Janet here:
I had meant to write something about cooking for my youngest on the night before he heads back to college, but the reality is I got home late and didn't really make that interesting a meal. Besides, it's not what grabbing me. Instead, I find myself thinking of road trips.
If you read this on Friday, I will be wending my way slowly southward to drop off S for his sophomore year in college. We'll be taking our time on the drive down, making our way first to Pennsylvania and then into West Virginia before eventually, after a few days landing in North Carolina where we will drop him off and begin the loooonnnnggg, definitely not leisurely, drive back to work and our emptying nest.
The trip reminds me a little of the trip S and I took alone the summer he was 14. He was supposed to accompany his father driving his older brother G back to Indiana for college. At the last minute, plans changed, G flew and S, whose family nickname is Rand McNally, was more than a little disappointed. "But now I don't get my road trip!" he complained.
I told him I'd take him on a road trip for a week but I had one criteria: We had to do more than just drive, i.e. we needed some destinations, and we had to make a part of the trip be in Amish country in Pennsylvania. By the time I came home from work that day, S had a 60-page triptik outlining our trip day by day. We would start with lunch in Scranton (We are both The Office fans), spend the night and part of the day in Lancaster, and head to Baltimore where he wanted to see the aquarium. From there, we went to Virginia to Mount Vernon and Monticello and the Blue Ridge Highway, and we ended in Norfolk, VA for a little beach time after an unexpected but fabulous side trip to Antietam because we were both enthralled after visiting a teeny Civil War museum in Baltimore about Maryland's role in the war.
We ate some kind of crab every day and kept a journal where we each wrote something about the day every night. Throughout, I drove and S navigated.
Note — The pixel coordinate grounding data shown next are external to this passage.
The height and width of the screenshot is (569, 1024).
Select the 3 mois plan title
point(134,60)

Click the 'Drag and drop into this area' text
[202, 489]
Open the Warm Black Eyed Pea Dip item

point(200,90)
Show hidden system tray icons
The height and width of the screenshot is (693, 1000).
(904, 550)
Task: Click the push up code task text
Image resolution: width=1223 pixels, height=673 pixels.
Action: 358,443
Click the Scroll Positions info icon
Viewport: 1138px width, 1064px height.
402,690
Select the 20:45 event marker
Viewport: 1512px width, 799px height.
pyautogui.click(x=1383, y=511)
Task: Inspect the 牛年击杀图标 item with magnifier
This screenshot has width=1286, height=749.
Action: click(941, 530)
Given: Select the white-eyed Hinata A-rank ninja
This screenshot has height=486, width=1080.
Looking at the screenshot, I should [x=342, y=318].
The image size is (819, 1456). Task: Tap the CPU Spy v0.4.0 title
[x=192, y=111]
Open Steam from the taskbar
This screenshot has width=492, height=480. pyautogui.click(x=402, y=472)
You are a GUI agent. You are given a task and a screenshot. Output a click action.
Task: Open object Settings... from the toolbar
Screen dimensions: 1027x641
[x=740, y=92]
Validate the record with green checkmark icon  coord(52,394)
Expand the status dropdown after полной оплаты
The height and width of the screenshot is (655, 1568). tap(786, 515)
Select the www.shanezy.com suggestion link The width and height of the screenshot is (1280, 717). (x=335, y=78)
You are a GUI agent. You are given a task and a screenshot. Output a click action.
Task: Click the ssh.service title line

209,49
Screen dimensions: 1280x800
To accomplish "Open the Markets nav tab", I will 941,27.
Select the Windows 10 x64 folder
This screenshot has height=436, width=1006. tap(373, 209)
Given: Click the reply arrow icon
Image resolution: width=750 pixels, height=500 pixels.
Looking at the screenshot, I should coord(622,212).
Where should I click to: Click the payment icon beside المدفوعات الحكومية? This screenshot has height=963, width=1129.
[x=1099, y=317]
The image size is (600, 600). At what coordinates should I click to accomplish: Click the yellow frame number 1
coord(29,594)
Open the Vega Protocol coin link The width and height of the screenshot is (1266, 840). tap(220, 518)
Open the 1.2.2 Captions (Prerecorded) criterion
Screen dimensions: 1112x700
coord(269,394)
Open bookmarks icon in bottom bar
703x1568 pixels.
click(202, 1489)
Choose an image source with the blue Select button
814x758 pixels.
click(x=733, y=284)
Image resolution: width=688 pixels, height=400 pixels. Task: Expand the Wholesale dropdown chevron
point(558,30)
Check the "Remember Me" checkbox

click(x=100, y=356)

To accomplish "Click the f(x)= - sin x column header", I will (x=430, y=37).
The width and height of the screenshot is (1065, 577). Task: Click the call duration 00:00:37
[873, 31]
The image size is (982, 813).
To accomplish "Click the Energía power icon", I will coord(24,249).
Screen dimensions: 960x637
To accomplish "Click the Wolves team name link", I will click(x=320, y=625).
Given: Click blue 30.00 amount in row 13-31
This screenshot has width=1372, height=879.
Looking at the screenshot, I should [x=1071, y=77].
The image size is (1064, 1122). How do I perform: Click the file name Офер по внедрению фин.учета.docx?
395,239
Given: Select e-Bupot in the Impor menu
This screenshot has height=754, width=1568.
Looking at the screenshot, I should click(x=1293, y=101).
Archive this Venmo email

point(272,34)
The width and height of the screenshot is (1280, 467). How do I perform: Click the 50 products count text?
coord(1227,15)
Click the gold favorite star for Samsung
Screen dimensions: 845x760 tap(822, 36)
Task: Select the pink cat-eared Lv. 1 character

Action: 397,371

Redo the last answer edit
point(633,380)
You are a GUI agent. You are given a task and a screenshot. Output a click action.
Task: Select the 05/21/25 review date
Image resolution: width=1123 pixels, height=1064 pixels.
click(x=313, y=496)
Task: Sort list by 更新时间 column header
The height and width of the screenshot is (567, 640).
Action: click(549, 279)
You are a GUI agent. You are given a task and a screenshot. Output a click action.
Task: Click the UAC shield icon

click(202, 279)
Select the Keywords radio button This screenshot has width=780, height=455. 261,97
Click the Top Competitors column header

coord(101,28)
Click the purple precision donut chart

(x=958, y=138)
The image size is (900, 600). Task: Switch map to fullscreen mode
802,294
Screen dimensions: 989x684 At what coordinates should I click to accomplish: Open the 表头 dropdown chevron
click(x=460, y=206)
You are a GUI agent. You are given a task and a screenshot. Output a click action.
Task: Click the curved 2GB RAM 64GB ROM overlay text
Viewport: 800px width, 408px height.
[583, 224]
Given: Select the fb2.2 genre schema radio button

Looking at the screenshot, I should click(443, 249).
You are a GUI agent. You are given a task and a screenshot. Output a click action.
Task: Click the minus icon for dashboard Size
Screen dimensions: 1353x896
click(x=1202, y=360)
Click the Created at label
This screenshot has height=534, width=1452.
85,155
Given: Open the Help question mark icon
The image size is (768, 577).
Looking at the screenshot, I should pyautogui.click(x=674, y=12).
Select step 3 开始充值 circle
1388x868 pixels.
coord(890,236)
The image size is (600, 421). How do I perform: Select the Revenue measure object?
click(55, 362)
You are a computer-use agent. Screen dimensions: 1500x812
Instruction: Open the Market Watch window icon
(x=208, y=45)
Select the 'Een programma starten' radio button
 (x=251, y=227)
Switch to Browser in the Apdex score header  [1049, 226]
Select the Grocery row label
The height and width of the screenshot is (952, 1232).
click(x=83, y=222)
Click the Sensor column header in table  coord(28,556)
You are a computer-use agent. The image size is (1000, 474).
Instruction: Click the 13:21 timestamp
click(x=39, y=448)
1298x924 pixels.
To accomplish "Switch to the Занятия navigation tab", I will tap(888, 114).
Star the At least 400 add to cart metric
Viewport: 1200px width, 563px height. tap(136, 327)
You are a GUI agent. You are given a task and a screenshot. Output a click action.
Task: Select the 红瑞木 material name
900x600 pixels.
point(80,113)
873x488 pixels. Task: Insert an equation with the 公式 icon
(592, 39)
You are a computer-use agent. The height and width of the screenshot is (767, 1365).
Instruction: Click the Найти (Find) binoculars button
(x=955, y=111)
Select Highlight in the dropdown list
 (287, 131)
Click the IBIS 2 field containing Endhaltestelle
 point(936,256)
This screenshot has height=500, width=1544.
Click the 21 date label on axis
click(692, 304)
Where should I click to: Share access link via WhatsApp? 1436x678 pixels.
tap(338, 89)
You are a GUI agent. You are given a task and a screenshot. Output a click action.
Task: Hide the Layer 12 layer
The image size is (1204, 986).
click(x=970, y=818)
I literally did not look at a map once (This was before smart phones and we didn't have a GPS). S just told me where and when to turn.
It was the beginning of the switching of our roles, although I didn't realize it then. I rarely get a chance to tell him where to turn and when I do, he often turns the opposite way. At the time, I just reveled in the fact that this new teenager was willing and indeed interested in spending time with me on the road. He didn't put on his headphones once. It was a trip that absolutely changed our relationship.
This time around, the car will likely be quieter and S will be looking forward to leaving us at the end. The summer was good but now he's eager to get back to his friends and to be the captain of his own destiny and days.
It is the right way to go — we are both more than ready on so many levels — and so I will enjoy this short road trip, knowing that the days of traveling together are coming to a close.